Defense and security
A recent priority of the Saudi monarchy is to invest in improving and expanding the war armament through autonomous production. Currently, military spending is around 10.8% of GDP and according to the International Institute for Strategic Studies, Saudi Arabia is fourth in the world for military spending. A rearmament race favored by the climate of growing political opposition that has arisen in the Gulf over the last 10/15 years. Although arms imports from France, the United Kingdom and the USA drastically decreased after 1999, in October 2010, after three years of negotiations, a contract for the sale of arms to Saudi Arabia by the United States was formalized.worth over 60 billion dollars, a record figure in the history of this sector. Deliveries will take place over the next 15-20 years and include the refueling of 70 Apache helicopters, an unknown number of Little Birds (ultralight helicopters designed for special operations), 72 Blackhawks, 84 F-15 fighters and the modernization of 70 Saudi F-15s, along with a wide range of missiles and a sophisticated radar warning system (Thaad). The agreement is part of one of the major US foreign policy designs, which have signed several arms export agreements with other strategically influential Sunni countries in the region, such as UAE., Bahrain, Qatar and Oman. The goal is to counter Iranian influence in the Gulf and make its allies able to respond more autonomously to external threats.

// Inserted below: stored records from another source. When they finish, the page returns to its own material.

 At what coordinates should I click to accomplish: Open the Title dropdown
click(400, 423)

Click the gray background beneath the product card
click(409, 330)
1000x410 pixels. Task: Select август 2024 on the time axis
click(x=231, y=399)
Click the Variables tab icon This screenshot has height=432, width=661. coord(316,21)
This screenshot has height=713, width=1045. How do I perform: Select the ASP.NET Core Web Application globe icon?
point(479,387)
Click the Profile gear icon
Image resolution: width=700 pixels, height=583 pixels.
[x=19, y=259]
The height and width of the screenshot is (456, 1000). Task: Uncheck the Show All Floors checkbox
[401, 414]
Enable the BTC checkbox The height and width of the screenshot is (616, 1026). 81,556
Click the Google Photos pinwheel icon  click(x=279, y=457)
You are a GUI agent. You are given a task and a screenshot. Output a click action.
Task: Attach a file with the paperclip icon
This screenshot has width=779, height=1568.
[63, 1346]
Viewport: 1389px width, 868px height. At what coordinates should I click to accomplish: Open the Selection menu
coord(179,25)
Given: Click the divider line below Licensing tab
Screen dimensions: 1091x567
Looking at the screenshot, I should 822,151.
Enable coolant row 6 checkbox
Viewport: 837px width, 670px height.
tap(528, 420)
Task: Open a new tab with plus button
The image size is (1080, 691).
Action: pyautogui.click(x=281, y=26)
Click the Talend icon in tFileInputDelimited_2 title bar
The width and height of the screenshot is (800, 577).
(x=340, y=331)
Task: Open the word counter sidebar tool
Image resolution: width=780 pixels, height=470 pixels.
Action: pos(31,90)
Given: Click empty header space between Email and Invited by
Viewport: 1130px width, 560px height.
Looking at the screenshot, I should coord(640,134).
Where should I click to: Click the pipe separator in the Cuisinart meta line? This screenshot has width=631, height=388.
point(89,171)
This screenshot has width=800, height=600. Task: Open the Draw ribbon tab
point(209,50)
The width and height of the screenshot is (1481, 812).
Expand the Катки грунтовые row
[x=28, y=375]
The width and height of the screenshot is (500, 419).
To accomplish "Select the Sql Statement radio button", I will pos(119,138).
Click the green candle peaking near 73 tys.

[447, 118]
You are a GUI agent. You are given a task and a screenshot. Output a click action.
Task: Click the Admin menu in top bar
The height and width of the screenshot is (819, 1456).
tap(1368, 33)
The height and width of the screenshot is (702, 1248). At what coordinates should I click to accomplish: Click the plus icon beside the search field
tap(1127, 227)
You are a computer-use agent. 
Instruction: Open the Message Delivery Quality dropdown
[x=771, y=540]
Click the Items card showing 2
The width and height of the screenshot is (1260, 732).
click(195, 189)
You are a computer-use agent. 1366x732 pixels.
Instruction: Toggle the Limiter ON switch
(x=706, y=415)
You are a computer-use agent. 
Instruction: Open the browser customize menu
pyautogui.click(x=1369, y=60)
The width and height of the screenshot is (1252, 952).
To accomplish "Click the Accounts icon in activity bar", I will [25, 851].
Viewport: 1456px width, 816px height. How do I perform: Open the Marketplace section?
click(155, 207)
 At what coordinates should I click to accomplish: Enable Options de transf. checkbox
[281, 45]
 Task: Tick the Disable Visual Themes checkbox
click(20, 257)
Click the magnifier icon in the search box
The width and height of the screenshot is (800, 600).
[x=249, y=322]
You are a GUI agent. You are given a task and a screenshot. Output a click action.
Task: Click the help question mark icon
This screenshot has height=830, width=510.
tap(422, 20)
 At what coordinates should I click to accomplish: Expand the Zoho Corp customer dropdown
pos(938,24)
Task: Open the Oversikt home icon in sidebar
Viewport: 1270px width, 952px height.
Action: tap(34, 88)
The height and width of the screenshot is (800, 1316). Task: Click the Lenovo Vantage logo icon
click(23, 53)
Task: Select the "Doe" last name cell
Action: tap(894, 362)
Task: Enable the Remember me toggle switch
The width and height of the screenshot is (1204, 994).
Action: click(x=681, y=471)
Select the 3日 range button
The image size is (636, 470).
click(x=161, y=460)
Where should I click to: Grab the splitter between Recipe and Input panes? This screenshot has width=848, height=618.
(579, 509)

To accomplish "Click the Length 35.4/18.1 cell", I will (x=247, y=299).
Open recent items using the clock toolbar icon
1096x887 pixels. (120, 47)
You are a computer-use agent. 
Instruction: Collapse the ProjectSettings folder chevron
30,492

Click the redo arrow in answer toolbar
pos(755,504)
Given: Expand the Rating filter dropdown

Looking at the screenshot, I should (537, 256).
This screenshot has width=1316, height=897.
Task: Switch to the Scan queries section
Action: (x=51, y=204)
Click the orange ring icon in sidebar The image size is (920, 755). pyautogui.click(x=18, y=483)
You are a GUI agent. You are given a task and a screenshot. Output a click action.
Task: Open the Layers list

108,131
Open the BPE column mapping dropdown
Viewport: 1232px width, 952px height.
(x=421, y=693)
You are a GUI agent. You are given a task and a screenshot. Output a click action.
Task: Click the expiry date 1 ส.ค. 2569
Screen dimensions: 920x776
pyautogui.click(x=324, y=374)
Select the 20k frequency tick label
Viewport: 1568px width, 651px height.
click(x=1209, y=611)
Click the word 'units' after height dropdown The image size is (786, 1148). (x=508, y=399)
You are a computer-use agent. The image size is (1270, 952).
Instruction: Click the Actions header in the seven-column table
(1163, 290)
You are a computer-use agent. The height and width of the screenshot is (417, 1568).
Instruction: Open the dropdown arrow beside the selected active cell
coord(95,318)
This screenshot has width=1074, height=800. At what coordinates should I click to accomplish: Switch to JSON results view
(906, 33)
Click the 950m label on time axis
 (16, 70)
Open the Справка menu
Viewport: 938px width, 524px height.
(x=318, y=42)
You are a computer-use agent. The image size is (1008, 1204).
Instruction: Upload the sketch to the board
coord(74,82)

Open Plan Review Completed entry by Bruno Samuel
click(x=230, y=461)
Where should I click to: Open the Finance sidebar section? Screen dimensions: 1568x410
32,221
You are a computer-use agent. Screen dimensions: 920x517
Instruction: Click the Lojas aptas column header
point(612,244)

The provision of weapons and military equipment similar to those used by its own military will also allow the US Department of Defense to coordinate more efficiently with allied countries. The Saudi monarchy sees the recent purchase agreement as an investment to broaden its influence on the Middle Eastern chessboard and thus counterbalance Iranian foreign policy in the region. In addition, the new supplies should allow it to tackle al-Qaeda’s fight against terrorism more effectively. It is precisely the terrorist threat that has advanced from many sides the possibility of reviewing the national conscription, making it mandatory. However, the head of the national guard, Prince Miteb bin Abdullah, has so far dismissed the hypothesis of its introduction in the short term. Always with the aim of counterbalancing Iran’s influence in the Gulf, as well as for fear of a regional destabilization that could also involve Saudi Arabia, in March 2011, following the uprisings against the Bahraini regime, Riyadh sent troops in Bahrain. This operation, conducted under the aegis ofGCC and through its military apparatus – the Peninsula Shield Force – has confirmed the role of Saudi Arabia as the guardian of the existing equilibrium in the Gulf.